O estudo IMPORT LOW, apresentado na 10ª European Breast Cancer Conference (EBCC), sugere que uma dose menor de radiação não impacta os resultados de sobrevida e controle do câncer de mama inicial. Robson Ferrigno (foto), coordenador do serviço de radioterapia do Centro Oncológico Antônio Ermírio de Moraes, analisa o estudo.
A radioterapia para toda a mama é o tratamento padrão após a cirurgia conservadora da mama para mulheres com câncer de mama inicial, mesmo aquelas com baixo risco de recidiva local. No entanto, estudo apresentado na 10ª European Breast Cancer Conference põe em xeque esse padrão de tratamento e sugere que uma dose menor de radiação não impacta os resultados de sobrevida e controle da doença.

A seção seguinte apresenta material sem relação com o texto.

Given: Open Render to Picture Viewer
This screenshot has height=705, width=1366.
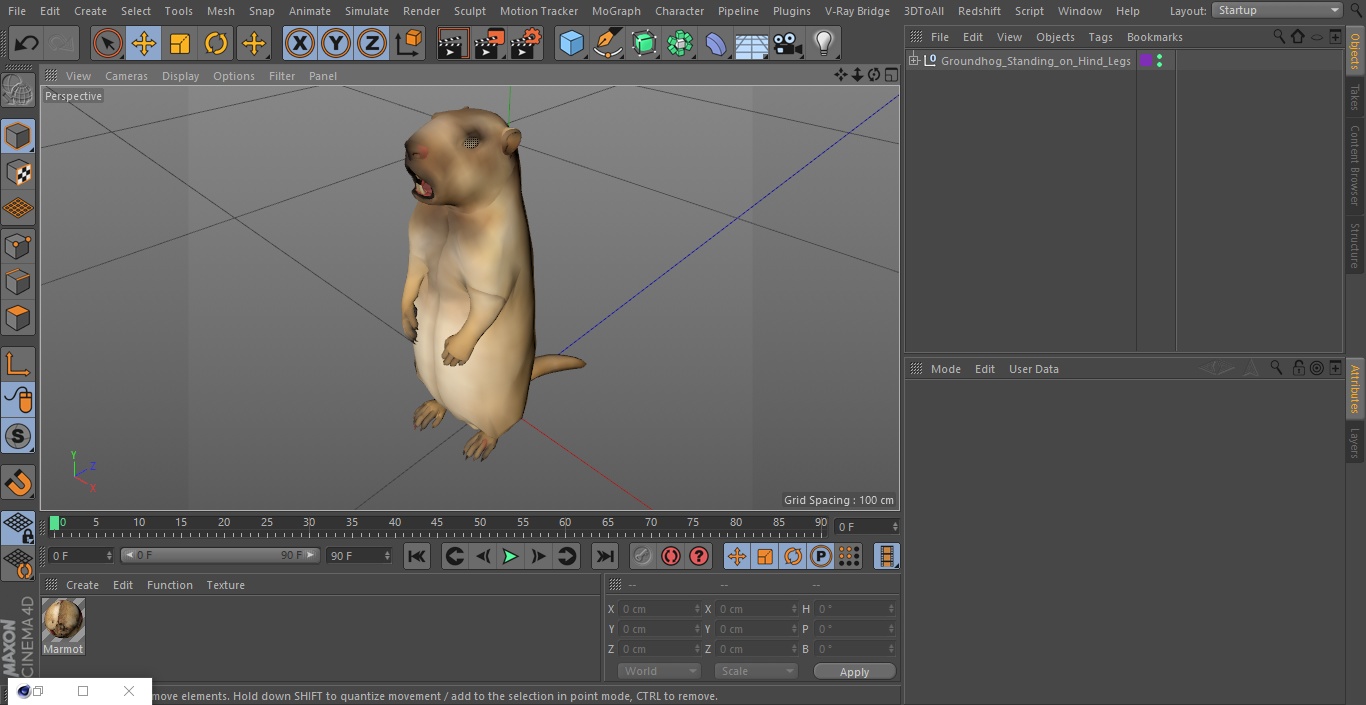Looking at the screenshot, I should coord(489,43).
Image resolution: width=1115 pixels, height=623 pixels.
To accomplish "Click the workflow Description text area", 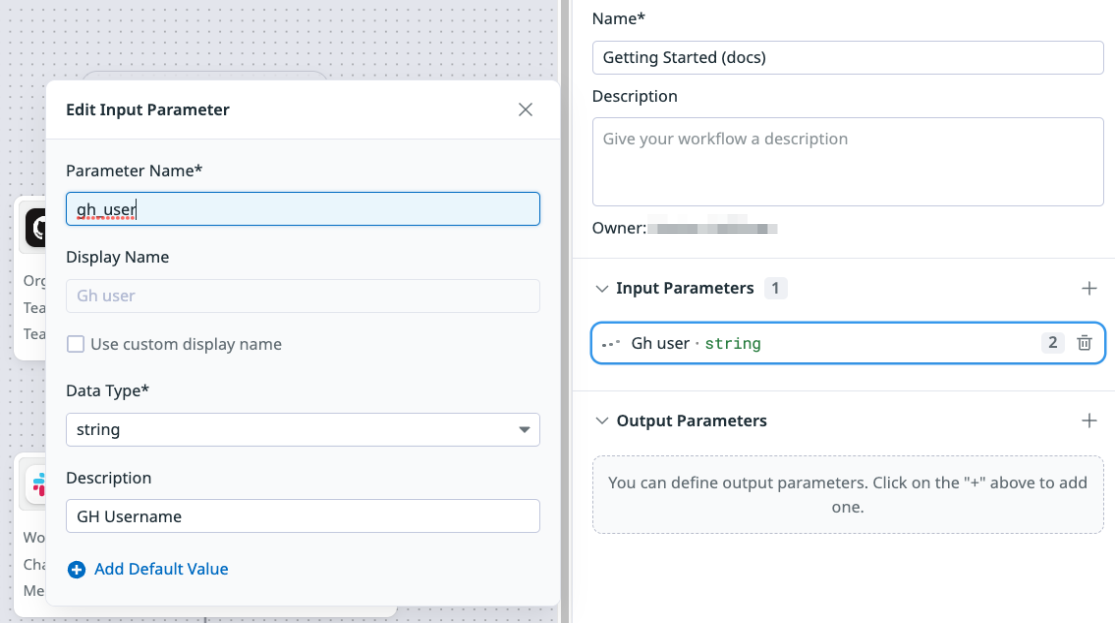I will click(847, 161).
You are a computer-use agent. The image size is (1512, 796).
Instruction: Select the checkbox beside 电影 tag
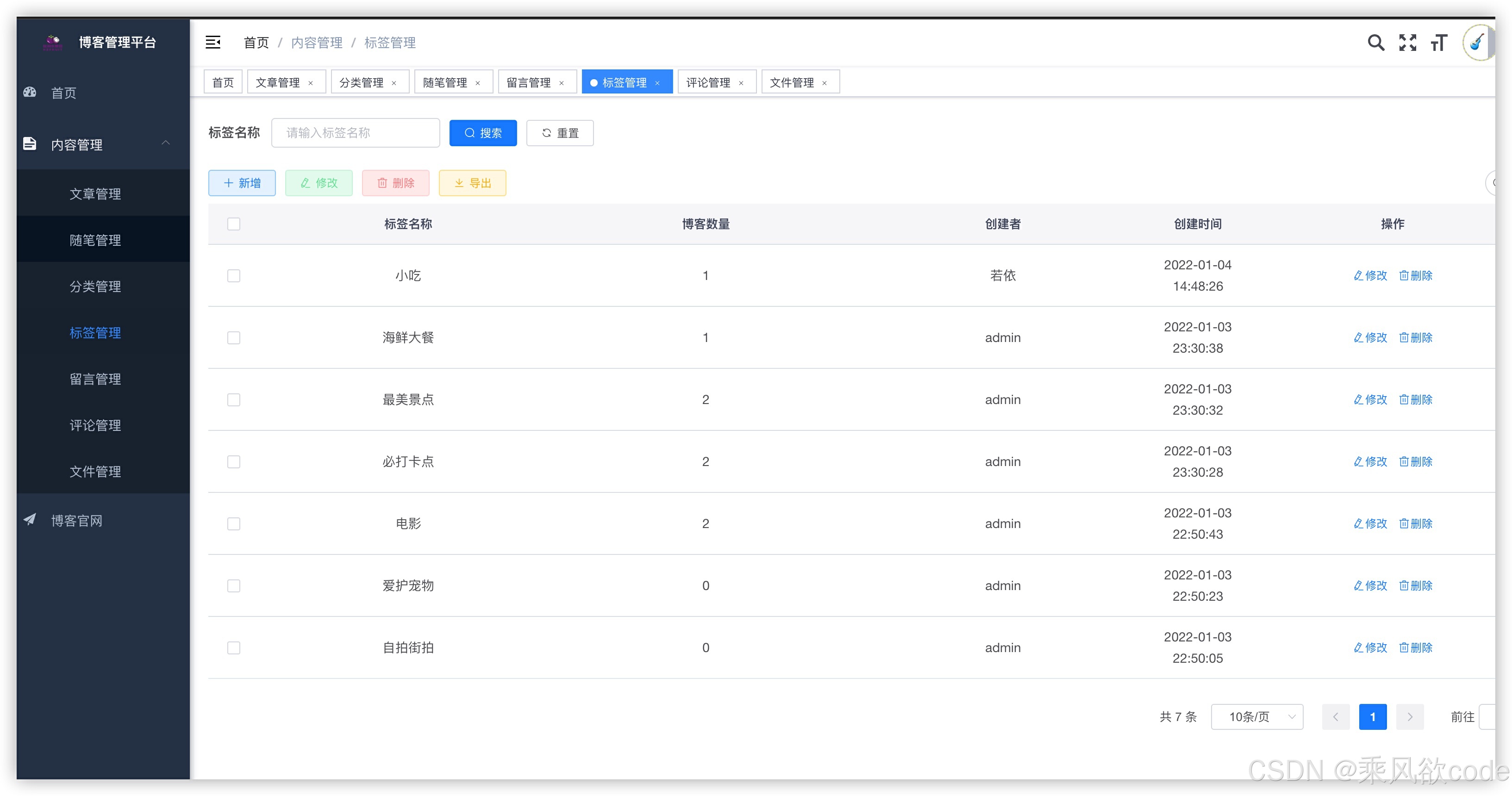234,524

"Um grupo de mulheres recebeu a dose completa de radioterapia padrão em toda a mama. Um segundo grupo recebeu dose total padrão na área mais próxima de onde o nódulo apareceu e uma dose ligeiramente inferior nas áreas mais distantes. Um terceiro grupo recebeu radioterapia na dose total padrão apenas na região da mama em que foi identificada a lesão”, esclareceu Charlotte Coles, da Universidade de Cambridge, Reino Unido. "Depois de cinco anos, descobrimos que as taxas de recidiva local foram muito baixas em todos os grupos de tratamento, incluindo as mulheres que receberam menos radioterapia. Um seguimento de longo prazo está sendo realizado e as taxas de recorrência locais em dez anos serão relatadas numa fase posterior, disse ela.

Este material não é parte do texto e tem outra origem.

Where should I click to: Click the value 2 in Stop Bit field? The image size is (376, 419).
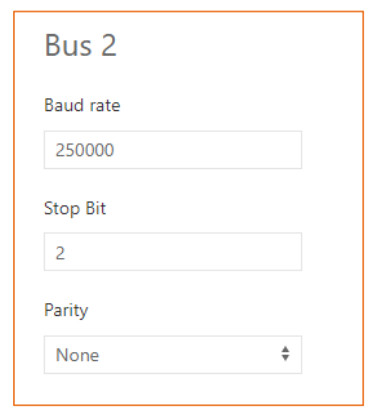[60, 253]
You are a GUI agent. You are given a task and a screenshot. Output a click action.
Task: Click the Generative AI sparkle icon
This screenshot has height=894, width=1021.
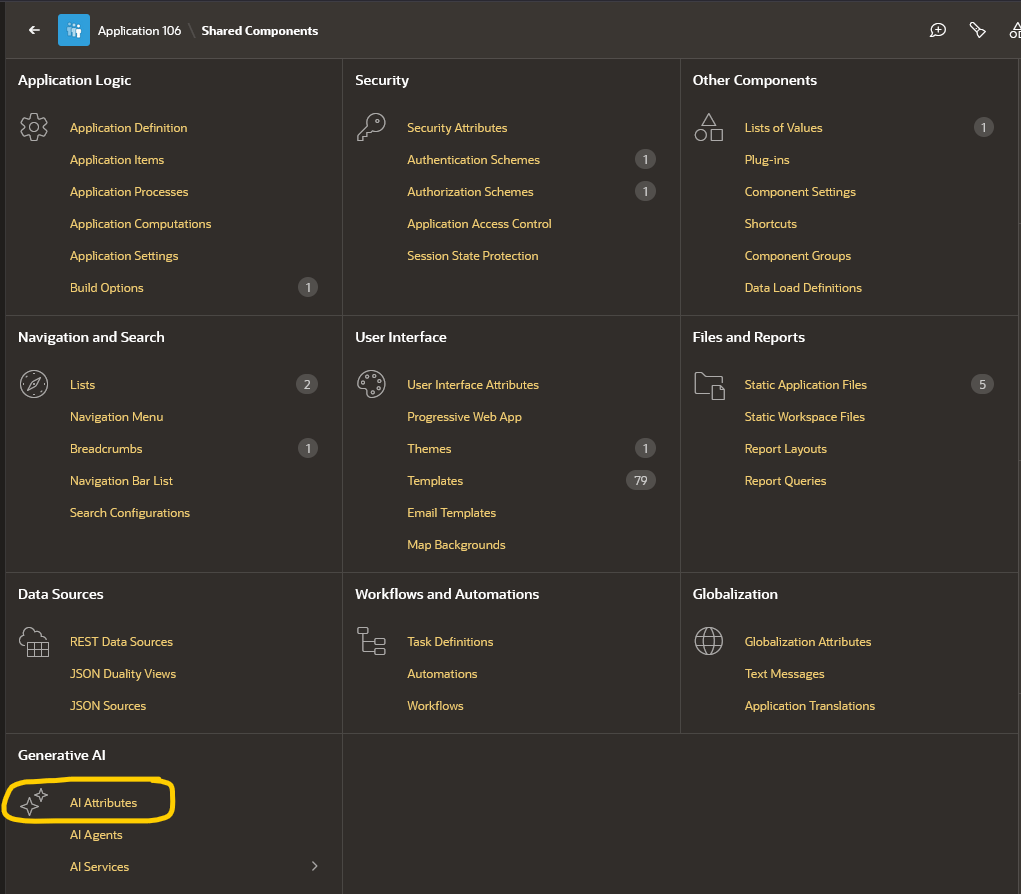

A radioterapia pode causar mudanças na aparência da mama e na textura do tecido mamário, o que valoriza a proposição do estudo, de indagar se a dose de radioterapia total em toda a mama é de fato necessária em mulheres com doença inicial, de baixo risco.
Métodos
Coles e colegas de 30 centros de radioterapia em todo o Reino Unido recrutaram 2018 pacientes com câncer de mama com idade superior a 50 anos, tratadas com cirurgia de conservação da mama para tumores invasivos, medindo menos de 3 centímetros em seu ponto maior. As pacientes foram divididas em três grupos: 675 receberam radioterapia na mama inteira na dose padrão de 40 Gy (grupo controle), 674 receberam 40 Gy no leito tumoral e 36 Gy no resto da mama, e 669 receberam 40 Gy apenas no leito tumoral, sem nenhuma dose no resto da mama.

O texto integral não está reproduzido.